Metadata-Version: 2.1
Name: split-dataset
Version: 0.4.2
Summary: A package for HDF5-based chunked arrays
Home-page: https://github.com/portugueslab/split_dataset
Author: Vilim Stih & Luigi Petrucco @portugueslab
Author-email: luigi.petrucco@gmail.com
License: GNU General Public License v3
Description: 
        [![Python Version](https://img.shields.io/pypi/pyversions/split_dataset.svg)](https://pypi.org/project/split_dataset)
        [![PyPI](https://img.shields.io/pypi/v/split_dataset.svg)](
            https://pypi.python.org/pypi/split_dataset)
        [![Tests](https://img.shields.io/github/workflow/status/portugueslab/split_dataset/tests)](
            https://github.com/portugueslab/split_dataset/actions)
        [![Coverage Status](https://coveralls.io/repos/github/portugueslab/split_dataset/badge.svg?branch=master)](https://coveralls.io/github/portugueslab/split_dataset?branch=master)
        [![Code style: black](https://img.shields.io/badge/code%20style-black-000000.svg)](https://github.com/python/black)
        [![License: GPL v3](https://img.shields.io/badge/License-GPLv3-blue.svg)](https://www.gnu.org/licenses/gpl-3.0)
        
        
        
        A minimal package for saving and reading large HDF5-based chunked arrays.
        
        This package has been developed in the [`Portugues lab`](http://www.portugueslab.com) for volumetric calcium imaging data. `split_dataset` is extensively used in the calcium imaging analysis package [`fimpy`](https://github.com/portugueslab/fimpy); The microscope control libraries [`sashimi`](https://github.com/portugueslab/sashimi) and [`brunoise`](https://github.com/portugueslab/brunoise) save files as split datasets.
        
        [`napari-split-dataset`](https://github.com/portugueslab/napari-split-dataset) support the visualization of SplitDatasets in `napari`.
        
        ## Why using Split dataset?
        Split datasets are numpy-like array saved over multiple h5 files.
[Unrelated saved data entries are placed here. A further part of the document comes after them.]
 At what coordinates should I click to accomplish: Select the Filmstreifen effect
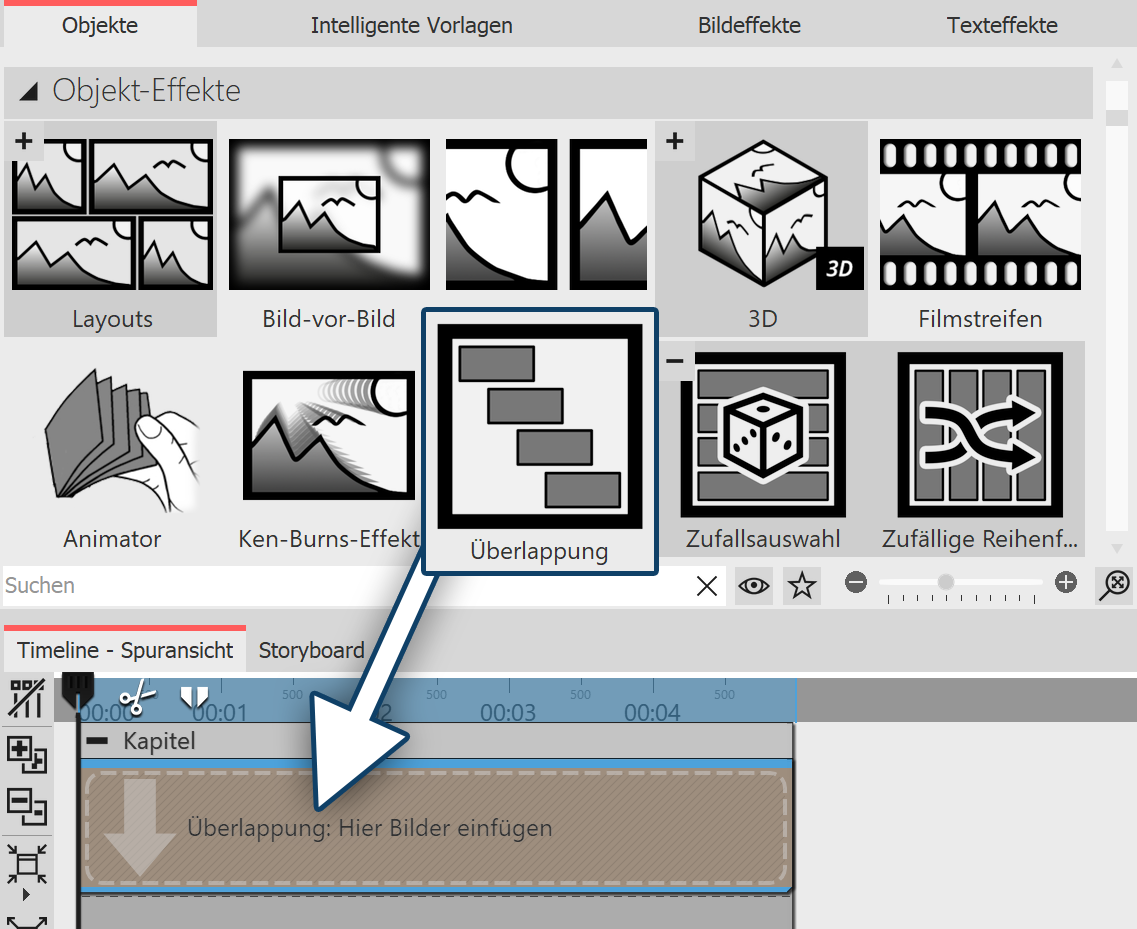[979, 213]
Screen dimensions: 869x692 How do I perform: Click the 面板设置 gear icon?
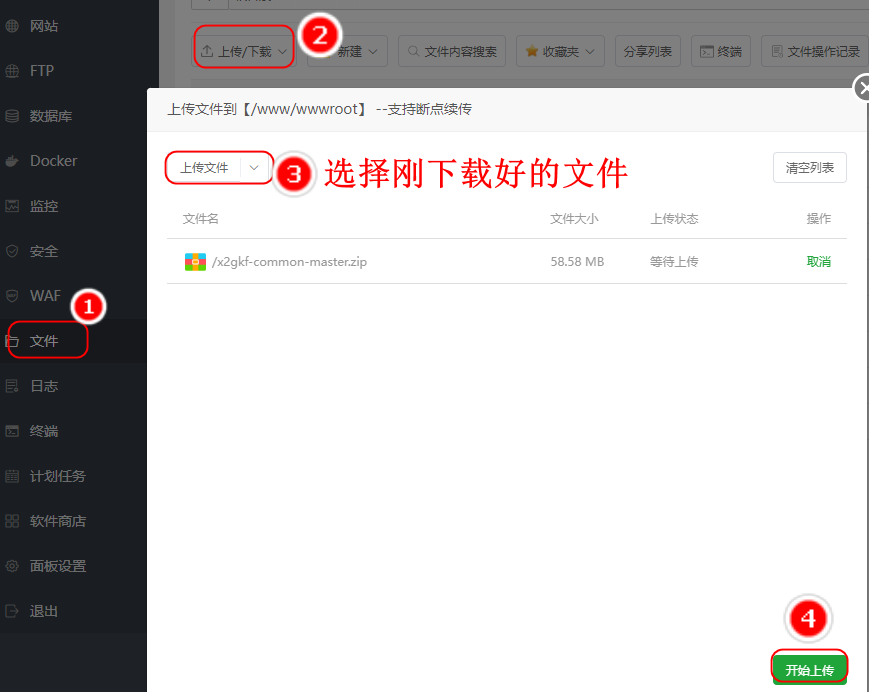click(12, 566)
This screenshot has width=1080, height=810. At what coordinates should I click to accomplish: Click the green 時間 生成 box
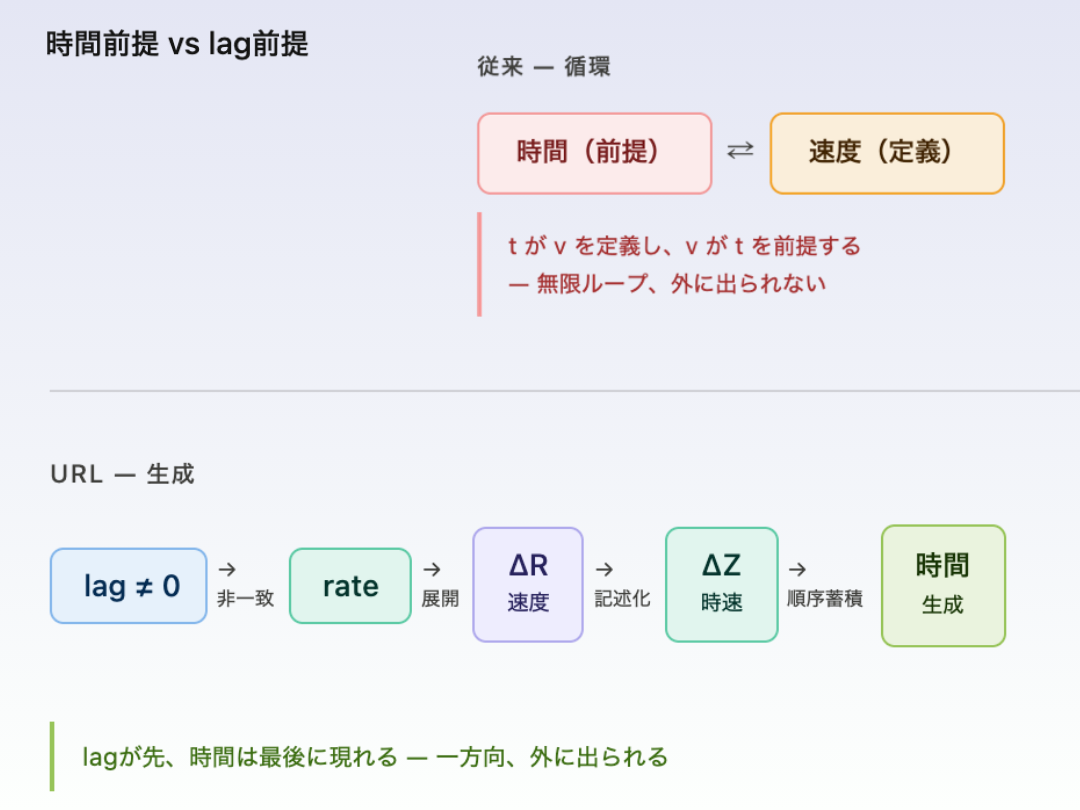click(x=942, y=585)
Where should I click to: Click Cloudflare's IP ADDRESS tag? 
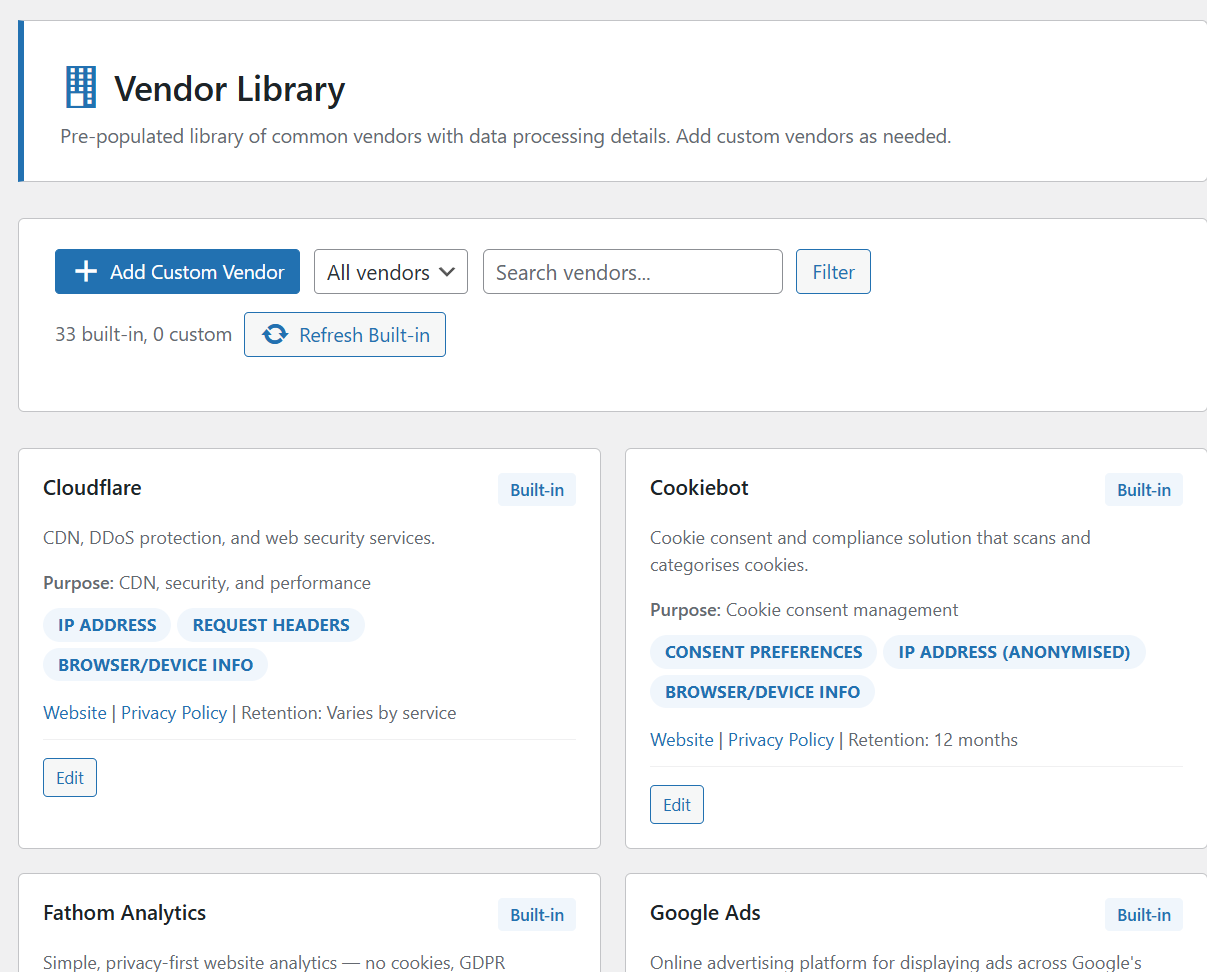pos(107,625)
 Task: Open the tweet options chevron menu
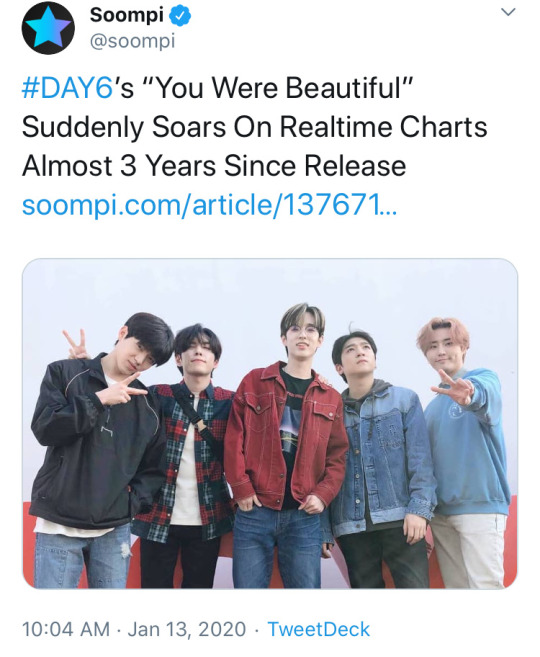pos(508,12)
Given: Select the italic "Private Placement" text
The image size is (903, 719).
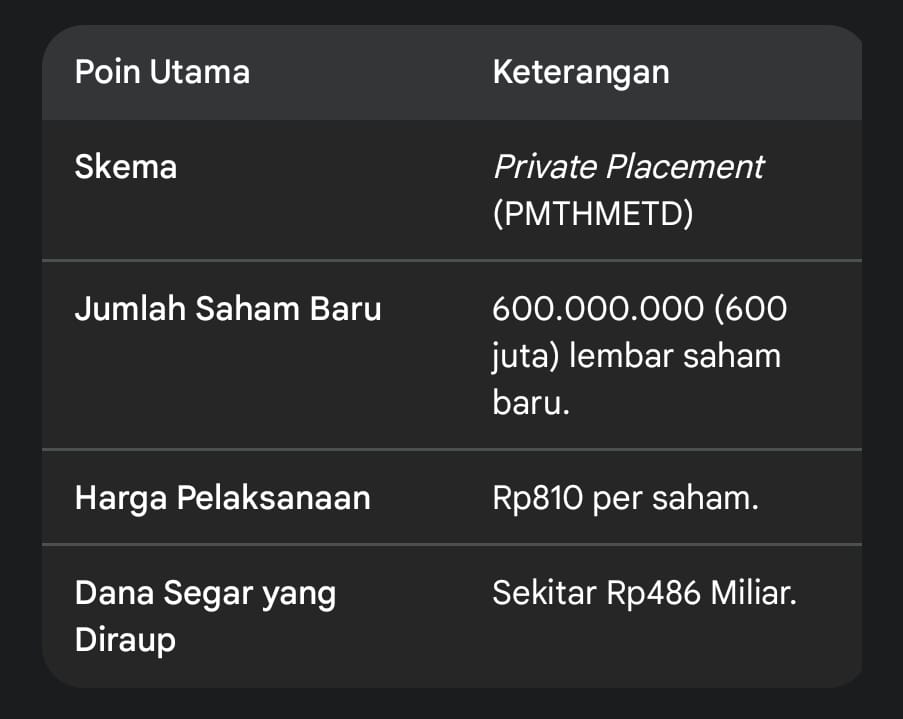Looking at the screenshot, I should click(628, 166).
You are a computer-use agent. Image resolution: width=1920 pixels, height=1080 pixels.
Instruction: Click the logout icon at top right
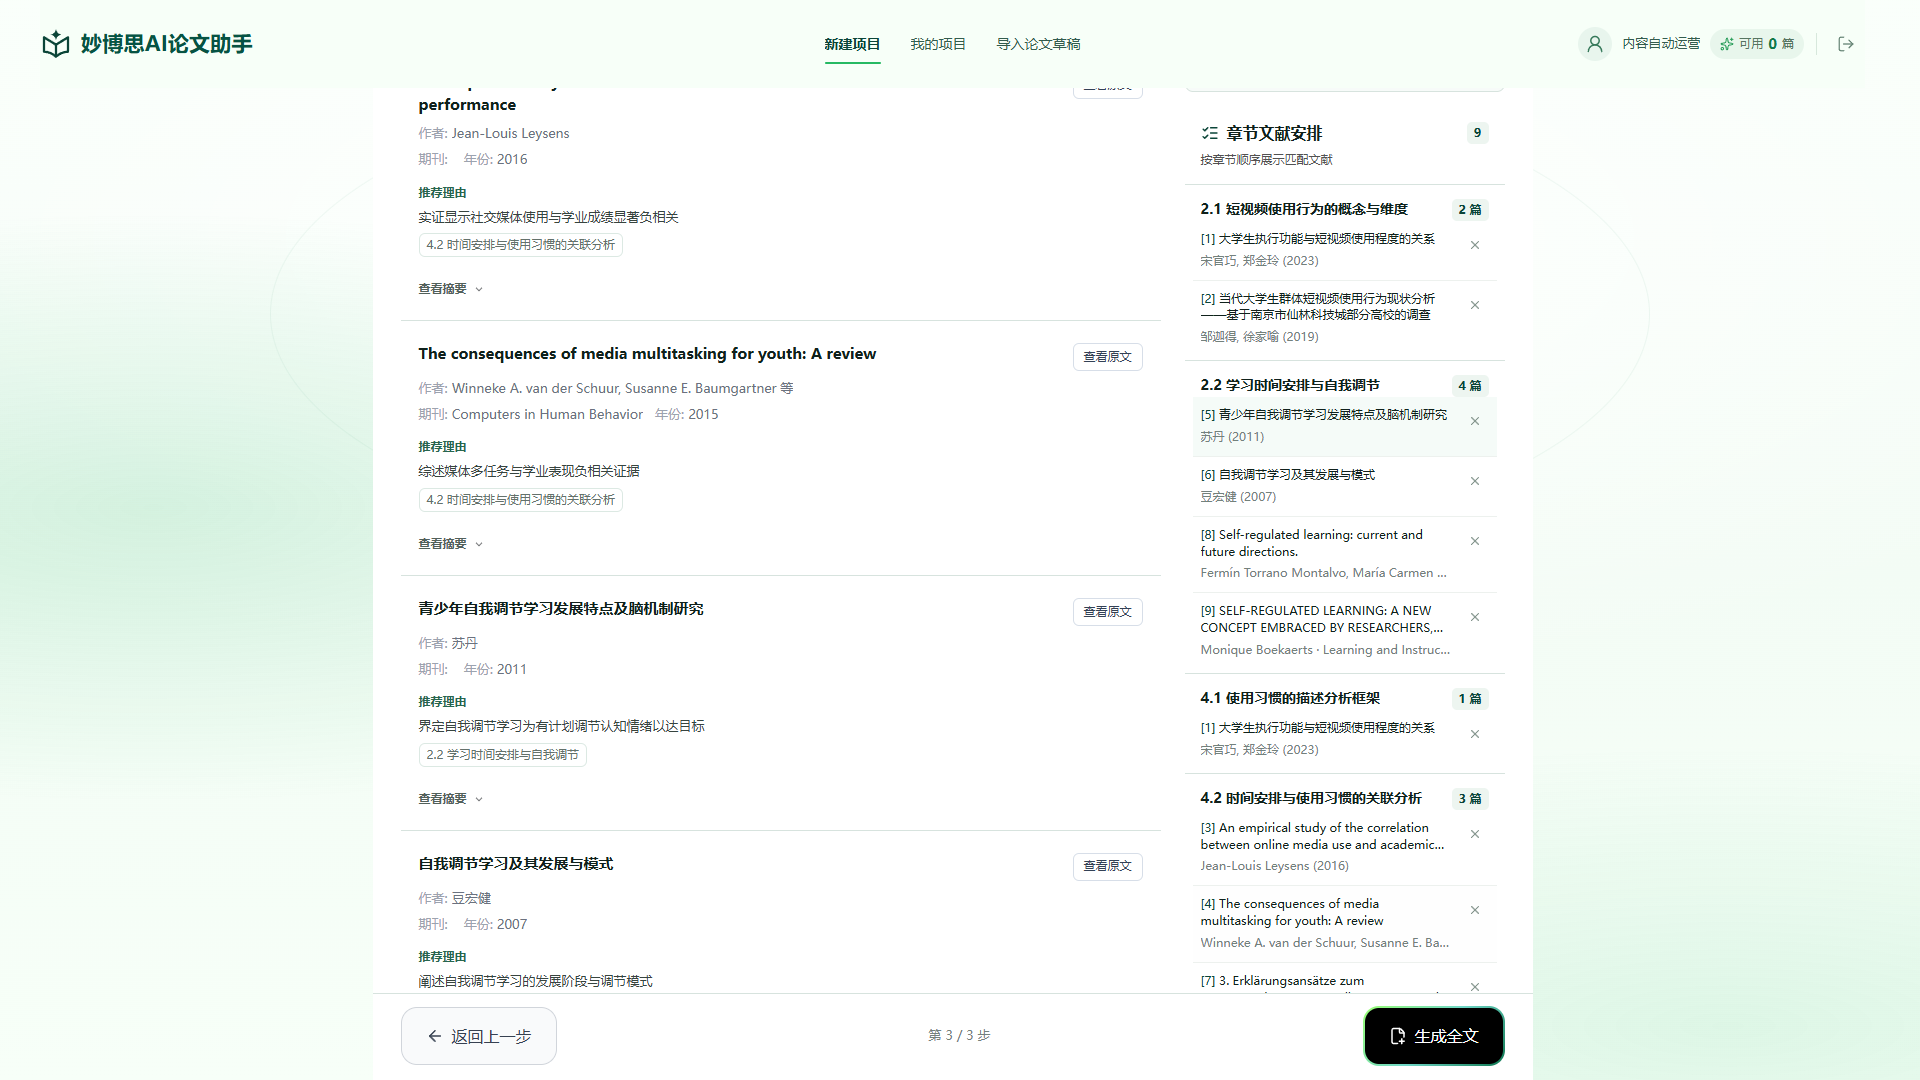(x=1846, y=44)
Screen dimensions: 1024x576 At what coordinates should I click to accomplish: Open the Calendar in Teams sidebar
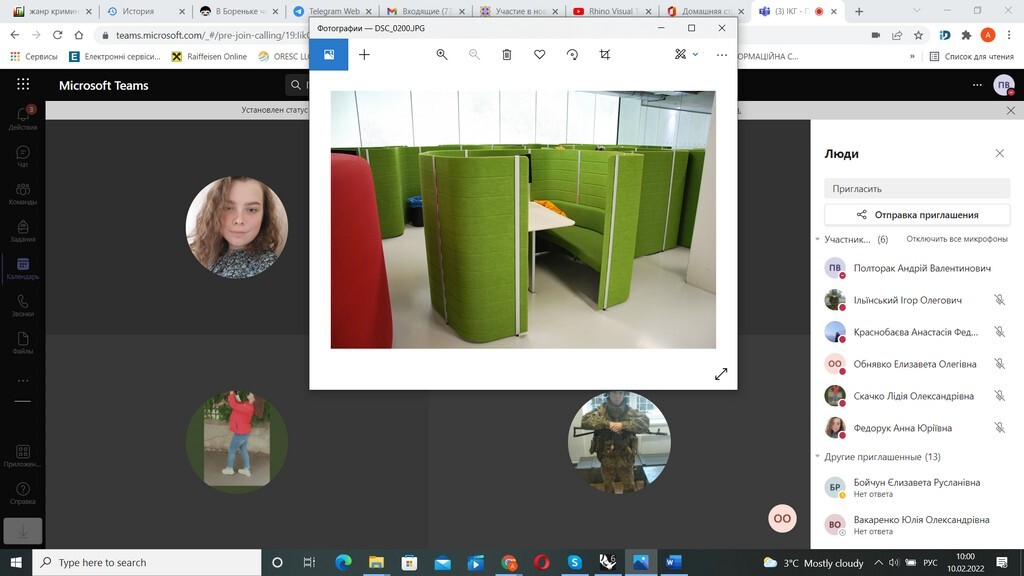pos(22,268)
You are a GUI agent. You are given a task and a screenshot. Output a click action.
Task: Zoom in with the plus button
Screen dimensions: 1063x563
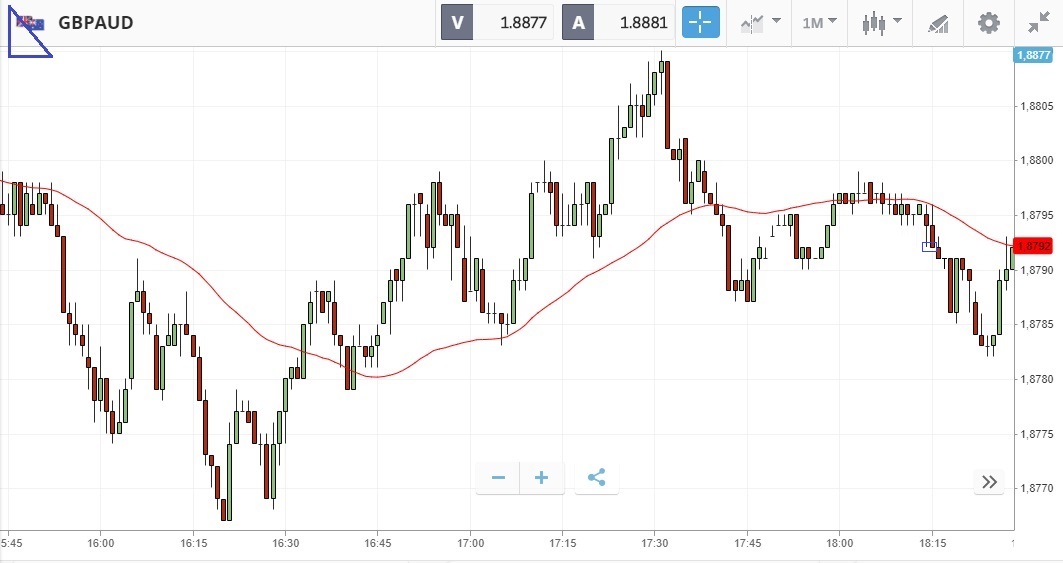[542, 478]
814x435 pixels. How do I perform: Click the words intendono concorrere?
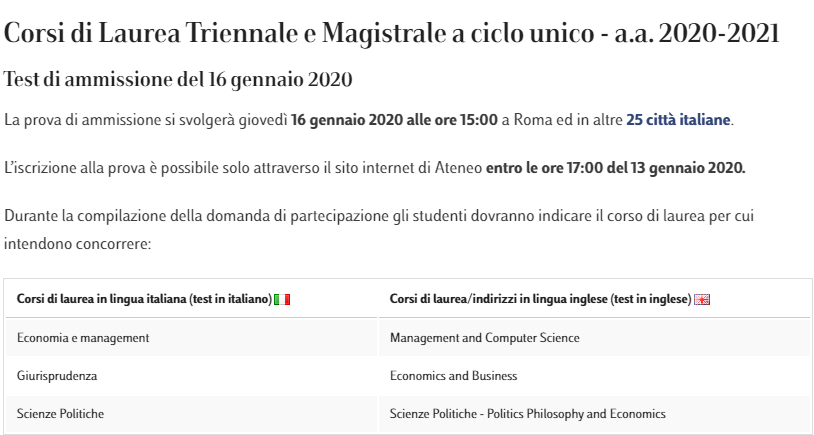point(77,243)
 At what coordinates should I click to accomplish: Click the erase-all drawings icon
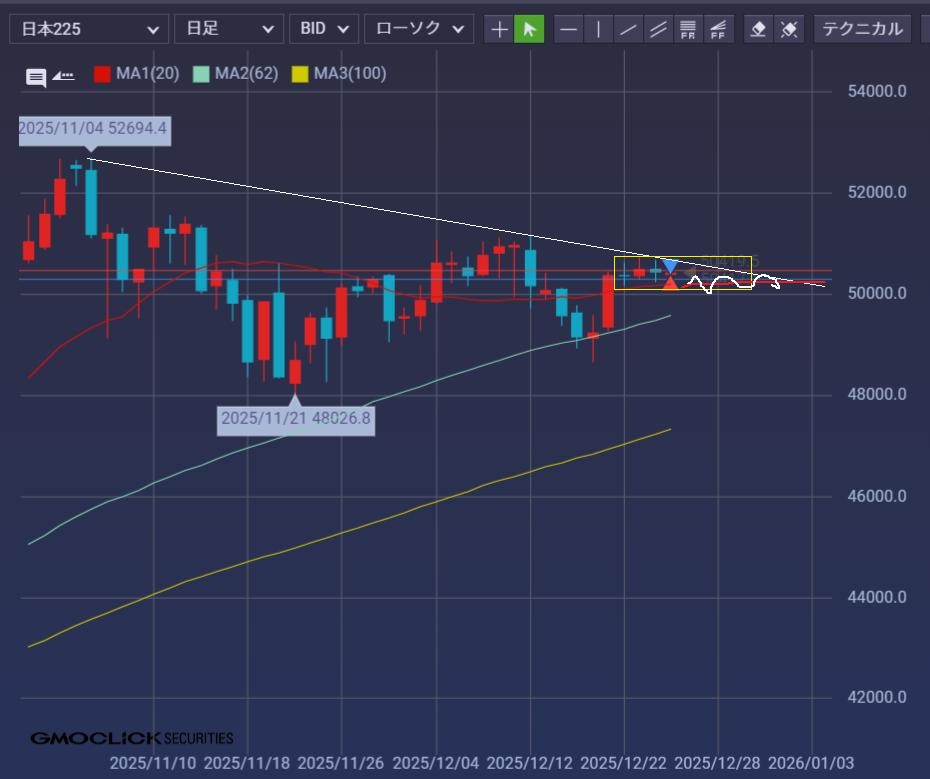[789, 29]
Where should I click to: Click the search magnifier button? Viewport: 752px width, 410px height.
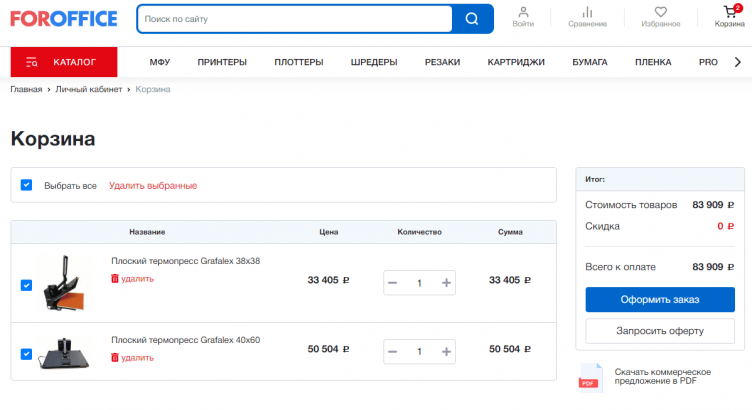coord(472,19)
The concept of spli datasets is not different from e.g. [zarr arrays](https://zarr.readthedocs.io/en/stable/); however, relying on h5 files allow for partial reading even within the same file, which is crucial for visualizing volumetric time series, the main application `split_dataset` has been developed for (see [this discussion](https://github.com/zarr-developers/zarr-python/issues/521) on the limitation of zarr arrays).
        
        # Structure of a split dataset
        A split dataset is contained in a folder containing multiple, numbered  h5 files (one file per chunk) and a metadata json file with information on the shape of the full dataset and of its chunks.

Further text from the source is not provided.